For fields that support multiple selections:

field = namespace.field(:categories, multiple: true)
field.multiple?  # => true

Usage

Phlexi::Field provides a foundation for building components that handle object fields such as forms and other UI components. It handles DOM structure, field values, configuration of labels, descriptions, hints, and more.
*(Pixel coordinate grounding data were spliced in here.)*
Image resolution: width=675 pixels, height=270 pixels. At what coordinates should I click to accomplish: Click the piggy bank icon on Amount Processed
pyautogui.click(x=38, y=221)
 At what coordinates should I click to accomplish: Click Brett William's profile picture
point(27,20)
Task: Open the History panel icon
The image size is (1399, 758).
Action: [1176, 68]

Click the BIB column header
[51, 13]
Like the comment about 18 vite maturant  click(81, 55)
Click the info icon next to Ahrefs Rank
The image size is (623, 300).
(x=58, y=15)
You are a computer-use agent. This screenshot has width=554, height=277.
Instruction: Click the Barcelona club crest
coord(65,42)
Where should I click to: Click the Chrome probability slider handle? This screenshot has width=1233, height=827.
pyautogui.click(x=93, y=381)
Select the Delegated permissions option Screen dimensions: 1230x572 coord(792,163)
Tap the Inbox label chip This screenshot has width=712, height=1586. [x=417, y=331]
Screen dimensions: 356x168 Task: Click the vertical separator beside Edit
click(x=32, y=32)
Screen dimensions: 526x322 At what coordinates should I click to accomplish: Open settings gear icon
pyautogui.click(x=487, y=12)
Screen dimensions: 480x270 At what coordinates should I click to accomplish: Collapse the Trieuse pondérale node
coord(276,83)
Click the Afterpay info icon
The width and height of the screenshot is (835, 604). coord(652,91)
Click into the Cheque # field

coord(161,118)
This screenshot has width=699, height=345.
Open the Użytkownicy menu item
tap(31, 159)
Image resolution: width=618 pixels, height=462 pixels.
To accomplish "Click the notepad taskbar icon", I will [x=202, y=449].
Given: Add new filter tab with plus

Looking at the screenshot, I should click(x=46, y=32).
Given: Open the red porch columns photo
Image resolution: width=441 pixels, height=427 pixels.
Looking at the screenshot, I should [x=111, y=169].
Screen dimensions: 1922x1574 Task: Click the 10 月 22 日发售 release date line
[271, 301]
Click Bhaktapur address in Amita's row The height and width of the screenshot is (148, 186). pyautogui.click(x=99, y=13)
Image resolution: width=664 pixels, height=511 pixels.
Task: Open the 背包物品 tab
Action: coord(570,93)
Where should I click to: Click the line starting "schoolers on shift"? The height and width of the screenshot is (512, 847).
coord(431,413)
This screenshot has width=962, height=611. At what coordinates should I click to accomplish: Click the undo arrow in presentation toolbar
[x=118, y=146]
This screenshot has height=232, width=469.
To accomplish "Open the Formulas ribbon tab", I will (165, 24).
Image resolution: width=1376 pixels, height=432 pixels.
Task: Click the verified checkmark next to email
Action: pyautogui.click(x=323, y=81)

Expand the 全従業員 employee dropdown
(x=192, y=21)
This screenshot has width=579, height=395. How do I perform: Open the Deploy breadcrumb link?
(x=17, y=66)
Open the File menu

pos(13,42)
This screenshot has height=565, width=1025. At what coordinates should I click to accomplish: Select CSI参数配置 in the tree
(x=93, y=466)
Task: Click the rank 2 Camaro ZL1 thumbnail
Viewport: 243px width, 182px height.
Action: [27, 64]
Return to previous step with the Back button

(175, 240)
It serves as a foundation for Phlexi::Form, Phlexi::Display and Phlexi::Table.

Basic Example

class UserForm < Phlex::HTML
  def initialize(user)
    super()
    @user = user
  end
  
  def view_template
    namespace = Phlexi::Field::Structure::Namespace.new(
      :user, 
      parent: nil, 
      builder_klass: Phlexi::Field::Builder, 
      object: @user
    )
    
    form(action: "/users", method: "post") do
      # Create a name field
      name_field = namespace.field(:name)
      label(for: name_field.dom.id) { name_field.label }
      input(
        id: name_field.dom.id, 
        name: name_field.dom.name, 
        value: name_field.value, 
        type: "text"
      )
      
      # Create an email field
      email_field = namespace.field(:email)
      label(for: email_field.dom.id) { email_field.label }
      input(
        id: email_field.dom.id, 
        name: email_field.dom.name, 
        value: email_field.value, 
        type: "email"
      )
      
      # Submit button
      button(type: "submit") { "Submit" }
    end
  end
end

# Usage in a controller
def new
  user = User.new
  render UserForm.new(user)
end

Nested Forms

Phlexi::Field supports nested forms for complex data structures:

# For a has_one relationship
namespace.nest_one(:profile) do |profile|
  profile.field(:first_name) # => Creates a field for user[profile][first_name]
end

# For a has_many relationship
namespace.nest_many(:addresses) do |address_builder|
  address_field = address_builder.field(:id)
  # Creates fields like user[addresses][][id]
end

Field Options

Fields support various options for customization:

# Custom label
field = namespace.field(:email, label: "Email Address")

# Required fields
field = namespace.field(:email, required: true)

# Placeholder text
field = namespace.field(:email, placeholder: "Enter your email")

# Description/hint text
field = namespace.field(:password, hint: "Must be at least 8 characters")

Components

Phlexi::Field comes with a base component architecture that you can extend:

class MyInputComponent < Phlexi::Field::Components::Base
  def view_template
    input(
      id: field.dom.id,
      name: field.dom.name,
      value: field.value,
      type: "text",
      **attributes
    )
  end
end

# Usage
my_component = MyInputComponent.new(field, class: "custom-input")
render my_component

Comparison with Other Libraries

Phlexi::Field differs from traditional Rails form helpers and gems like Simple Form in several key ways:

  1. Unified Field API: Creates a consistent interface for fields across forms, displays, and tables
  2. Component-Based: Built on Phlex's component system rather than Rails' helper-based approach
  3. Separation of Concerns: Cleanly separates field structure (namespace), data handling (builder), and presentation (components)
  4. True Object Orientation: Works with complete objects and their relationships rather than flat attribute lists

Integration with Rails

While Phlexi::Field works standalone with Phlex, it has first-class support for Rails:

# In your Gemfile
gem 'phlexi-field'
gem 'phlex-rails'

The library automatically uses Rails conventions when available:

  • Humanized attribute names via human_attribute_name
  • Association detection via reflect_on_association
  • Primary key handling

Development

After checking out the repo, run bin/setup to install dependencies. Then, run rake test to run the tests. You can also run bin/console for an interactive prompt that will allow you to experiment.

Contributing

Bug reports and pull requests are welcome on GitHub at https://github.com/radioactive-labs/phlexi-field.

License

The gem is available as open source under the terms of the MIT License.